The Securities Industry Council (SIC) has released a consultation paper suggesting updates to the Singapore Code on Take-overs and Mergers, which was last revised in 2019.
These proposed changes aim to reflect current market trends, bring local practices in line with global standards, and strengthen oversight of take-over and merger activity.
Developed after discussions with market experts, the proposals focus on preserving competitive dynamics, speeding up transactions, and ensuring shareholders receive clearer disclosures throughout the process.
Key Proposed Amendments to the Code on Take-overs and Mergers
A major amendment targets deal protection mechanisms like break fees, which can discourage competing bids.
Such measures would generally be off-limits, except in limited cases—like formal sale processes or securing a white knight—with break fees capped at 1% of the offer’s value.
To increase certainty in take-overs conducted through schemes of arrangement, the SIC suggests requiring scheme meetings to take place within six months of the announcement.
After shareholders approve the deal, offerors must promptly act to implement the scheme.
Some proposals also aim to reduce market speculation. Offerors who make “no increase” or “no extension” statements would be bound by them and face a six-month cooling-off period before making any revised offer.
Potential offerors who issue holding announcements must state their intentions within 28 calendar days.
If an indicative offer price is announced beforehand, any formal offer must match or exceed that amount—unless the SIC allows a lower offer under exceptional circumstances.
The SIC also wants to tighten rules around frustrating actions, like asset sales that could disrupt shareholders’ ability to assess a competing offer.
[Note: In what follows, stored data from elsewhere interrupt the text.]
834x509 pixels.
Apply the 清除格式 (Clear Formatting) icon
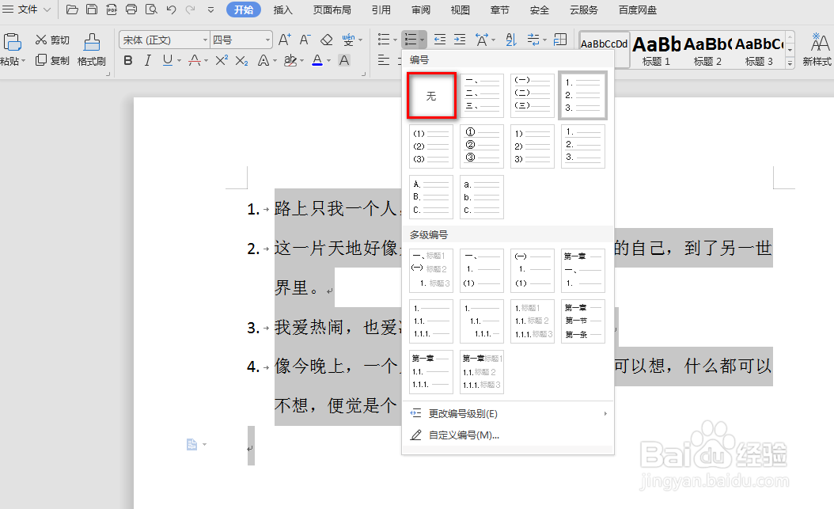point(324,40)
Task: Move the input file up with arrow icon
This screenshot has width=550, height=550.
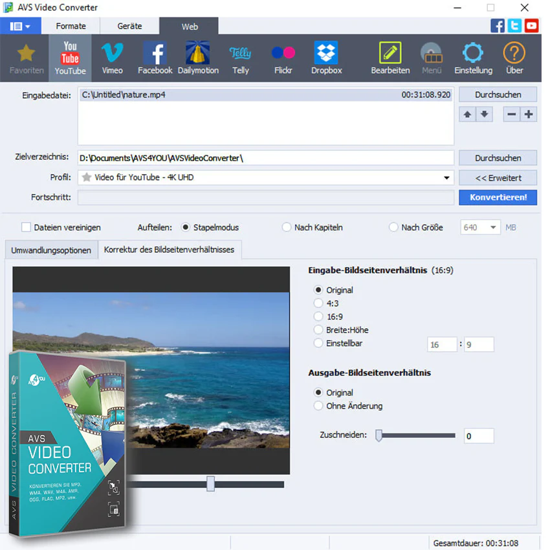Action: coord(467,115)
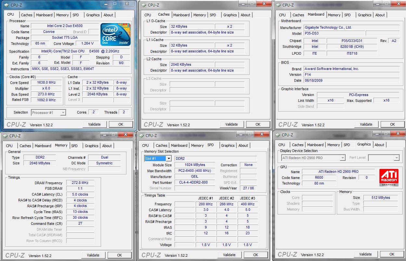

In such scenarios, the offeree board would need to reveal the expected cash return to shareholders and seek independent advice if the action requires shareholder approval.
Other frustrating actions covered under the proposals include major acquisitions or disposals, capital structure changes, and revisions to dividend policies.
Additional proposed updates include revised definitions, rules requiring any information shared with one offeror to be shared with all competing bidders, mandatory disclosure of offer-related fees, guidance on the validity and valuation date for reports, and clearer rules on using social media and other channels for offer-related news.
Public feedback on these changes is open until 5 June 2025.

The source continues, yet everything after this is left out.